- Work request: The full data must be written out exactly, with every line included.

- Supplied information:
******
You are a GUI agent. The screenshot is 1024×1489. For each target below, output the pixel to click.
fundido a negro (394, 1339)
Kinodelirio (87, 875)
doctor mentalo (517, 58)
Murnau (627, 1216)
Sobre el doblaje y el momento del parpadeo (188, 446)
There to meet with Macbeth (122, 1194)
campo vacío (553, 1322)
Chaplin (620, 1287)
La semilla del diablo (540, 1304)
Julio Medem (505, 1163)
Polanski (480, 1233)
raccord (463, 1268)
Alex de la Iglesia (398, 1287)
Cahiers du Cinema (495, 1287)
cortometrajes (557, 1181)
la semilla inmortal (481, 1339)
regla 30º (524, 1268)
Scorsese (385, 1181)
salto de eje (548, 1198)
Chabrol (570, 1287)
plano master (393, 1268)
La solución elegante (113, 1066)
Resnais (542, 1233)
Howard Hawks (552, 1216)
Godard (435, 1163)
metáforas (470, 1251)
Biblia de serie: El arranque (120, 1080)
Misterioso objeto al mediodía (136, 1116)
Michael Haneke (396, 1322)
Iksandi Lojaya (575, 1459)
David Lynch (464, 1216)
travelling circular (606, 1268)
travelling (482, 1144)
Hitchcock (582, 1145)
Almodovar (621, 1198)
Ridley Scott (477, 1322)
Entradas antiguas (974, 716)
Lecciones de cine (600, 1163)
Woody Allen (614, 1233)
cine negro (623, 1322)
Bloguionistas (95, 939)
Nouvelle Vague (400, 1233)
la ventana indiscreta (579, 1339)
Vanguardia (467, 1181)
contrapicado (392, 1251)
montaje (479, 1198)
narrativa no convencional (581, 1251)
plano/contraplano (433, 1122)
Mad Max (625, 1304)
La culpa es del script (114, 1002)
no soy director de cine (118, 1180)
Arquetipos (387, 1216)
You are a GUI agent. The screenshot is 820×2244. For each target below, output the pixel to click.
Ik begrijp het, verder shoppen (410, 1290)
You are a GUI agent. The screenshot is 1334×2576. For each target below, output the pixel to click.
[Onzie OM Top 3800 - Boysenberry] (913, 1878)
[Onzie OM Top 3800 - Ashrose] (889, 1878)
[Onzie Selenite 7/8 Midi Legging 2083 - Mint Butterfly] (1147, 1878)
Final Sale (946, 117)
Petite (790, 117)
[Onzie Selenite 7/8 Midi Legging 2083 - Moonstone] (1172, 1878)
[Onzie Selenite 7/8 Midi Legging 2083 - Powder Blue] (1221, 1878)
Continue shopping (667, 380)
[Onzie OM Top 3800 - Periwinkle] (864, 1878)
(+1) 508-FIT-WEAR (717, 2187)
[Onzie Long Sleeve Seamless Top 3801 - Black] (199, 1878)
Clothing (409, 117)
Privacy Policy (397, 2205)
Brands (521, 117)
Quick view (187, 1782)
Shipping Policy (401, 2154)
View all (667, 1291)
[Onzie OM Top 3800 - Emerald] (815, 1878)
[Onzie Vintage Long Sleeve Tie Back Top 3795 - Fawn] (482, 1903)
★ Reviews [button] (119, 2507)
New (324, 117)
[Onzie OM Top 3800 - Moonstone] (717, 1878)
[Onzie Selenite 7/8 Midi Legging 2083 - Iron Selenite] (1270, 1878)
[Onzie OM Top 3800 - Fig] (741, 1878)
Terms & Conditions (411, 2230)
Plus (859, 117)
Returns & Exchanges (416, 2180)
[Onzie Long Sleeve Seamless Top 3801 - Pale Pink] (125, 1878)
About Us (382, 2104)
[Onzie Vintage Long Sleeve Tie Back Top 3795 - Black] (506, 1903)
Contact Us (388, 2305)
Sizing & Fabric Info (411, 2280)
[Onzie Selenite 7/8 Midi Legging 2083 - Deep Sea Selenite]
******
- Task result:
You are a GUI agent. The screenshot is 1024×1489. For each target below, output the pixel to click.
fundido a negro (394, 1339)
Kinodelirio (87, 875)
doctor mentalo (517, 58)
Murnau (627, 1216)
Sobre el doblaje y el momento del parpadeo (188, 446)
There to meet with Macbeth (122, 1194)
campo vacío (553, 1322)
Chaplin (620, 1287)
La semilla del diablo (540, 1304)
Julio Medem (505, 1163)
Polanski (480, 1233)
raccord (463, 1268)
Alex de la Iglesia (398, 1287)
Cahiers du Cinema (495, 1287)
cortometrajes (557, 1181)
la semilla inmortal (481, 1339)
regla 30º (524, 1268)
Scorsese (385, 1181)
salto de eje (548, 1198)
Chabrol (570, 1287)
plano master (393, 1268)
La solución elegante (113, 1066)
Resnais (542, 1233)
Howard Hawks (552, 1216)
Godard (435, 1163)
metáforas (470, 1251)
Biblia de serie: El arranque (120, 1080)
Misterioso objeto al mediodía (136, 1116)
Michael Haneke (396, 1322)
Iksandi Lojaya (575, 1459)
David Lynch (464, 1216)
travelling circular (606, 1268)
travelling (482, 1144)
Hitchcock (582, 1145)
Almodovar (621, 1198)
Ridley Scott (477, 1322)
Entradas antiguas (974, 716)
Lecciones de cine (600, 1163)
Woody Allen (614, 1233)
cine negro (623, 1322)
Bloguionistas (95, 939)
Nouvelle Vague (400, 1233)
la ventana indiscreta (579, 1339)
Vanguardia (467, 1181)
contrapicado (392, 1251)
montaje (479, 1198)
narrativa no convencional (581, 1251)
plano/contraplano (433, 1122)
Mad Max (625, 1304)
La culpa es del script (114, 1002)
no soy director de cine (118, 1180)
Arquetipos (387, 1216)
You are a GUI agent. The screenshot is 820×2244. For each target below, output the pixel to click.
Ik begrijp het, verder shoppen (410, 1290)
You are a GUI agent. The screenshot is 1334×2576. For each target below, output the pixel to click.
[Onzie OM Top 3800 - Boysenberry] (913, 1878)
[Onzie OM Top 3800 - Ashrose] (889, 1878)
[Onzie Selenite 7/8 Midi Legging 2083 - Mint Butterfly] (1147, 1878)
Final Sale (946, 117)
Petite (790, 117)
[Onzie Selenite 7/8 Midi Legging 2083 - Moonstone] (1172, 1878)
[Onzie Selenite 7/8 Midi Legging 2083 - Powder Blue] (1221, 1878)
Continue shopping (667, 380)
[Onzie OM Top 3800 - Periwinkle] (864, 1878)
(+1) 508-FIT-WEAR (717, 2187)
[Onzie Long Sleeve Seamless Top 3801 - Black] (199, 1878)
Clothing (409, 117)
Privacy Policy (397, 2205)
Brands (521, 117)
Quick view (187, 1782)
Shipping Policy (401, 2154)
View all (667, 1291)
[Onzie OM Top 3800 - Emerald] (815, 1878)
[Onzie Vintage Long Sleeve Tie Back Top 3795 - Fawn] (482, 1903)
★ Reviews [button] (119, 2507)
New (324, 117)
[Onzie OM Top 3800 - Moonstone] (717, 1878)
[Onzie Selenite 7/8 Midi Legging 2083 - Iron Selenite] (1270, 1878)
[Onzie OM Top 3800 - Fig] (741, 1878)
Terms & Conditions (411, 2230)
Plus (859, 117)
Returns & Exchanges (416, 2180)
[Onzie Long Sleeve Seamless Top 3801 - Pale Pink] (125, 1878)
About Us (382, 2104)
[Onzie Vintage Long Sleeve Tie Back Top 3795 - Black] (506, 1903)
Contact Us (388, 2305)
Sizing & Fabric Info (411, 2280)
[Onzie Selenite 7/8 Midi Legging 2083 - Deep Sea Selenite]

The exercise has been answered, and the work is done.